╭─ Text block

This is an ongoing series running through May to compliment the twice weekly meditation sessions that I will be hosting on YouTube (and are now archived on my YouTube page). If you have any questions, please contact me.

Regardless what we are meditating on, sometimes a strong emotion will arise. The practice of just noting the emotion and returning to the object of meditation, for example the breath, can feel like a tug of war between your attempt to meditate and the emotion’s pull for your attention. From my experience the force and strength of the emotion starts to demand a lot of my attention.

My first reaction is to relax into that demanding. Keep coming back to the object of meditation, and be patient with the seemingly never ending demands. Note the emotion, perhaps give it a name if that helps, and return to the object of meditation using awareness and mindfulness - and again, and again, and again. In doing that we are choosing not to engage in the emotion while also not denying its presence, and at the same time building patience with it.

If the content of the emotion is such that it is bothering you too much I offer two suggestions.

  1. Stop the meditation and go and do what you need to do to take care of yourself - time to yourself, speak with someone, take a walk, take a bath, journal. You will know what to do.

╰─
╭─ Available data

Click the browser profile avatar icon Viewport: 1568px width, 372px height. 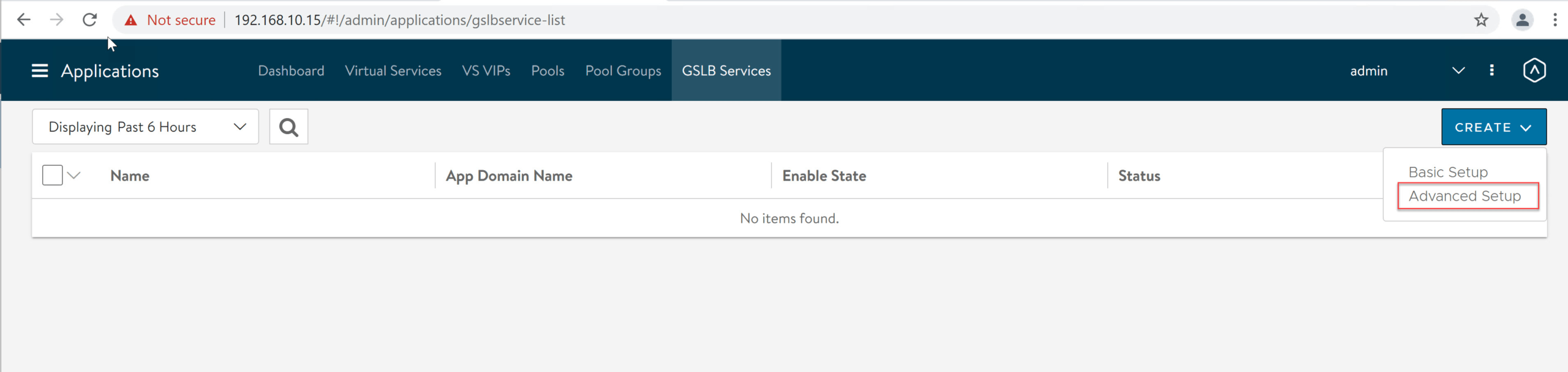tap(1522, 20)
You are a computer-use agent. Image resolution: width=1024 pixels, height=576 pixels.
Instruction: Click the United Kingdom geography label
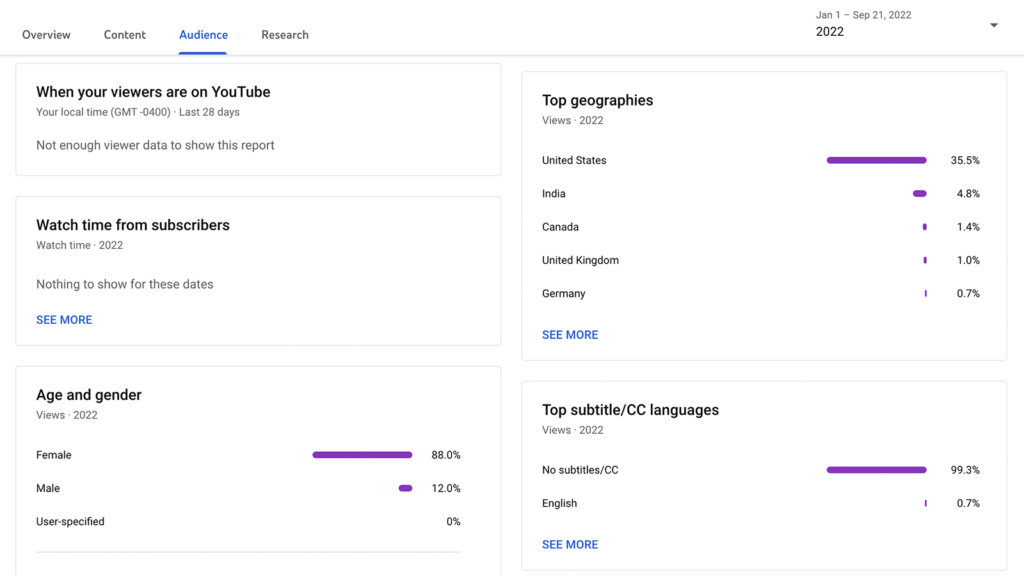tap(578, 260)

╰─

=== What you are asked to do ===
Translate this sentence from the text on strong emotions in meditation into French: "If the content of the emotion is such that it is bothering you too much I offer two suggestions."

=== Output for this task ===
Si le contenu de l'émotion est tel qu'il vous dérange trop, je vous propose deux suggestions.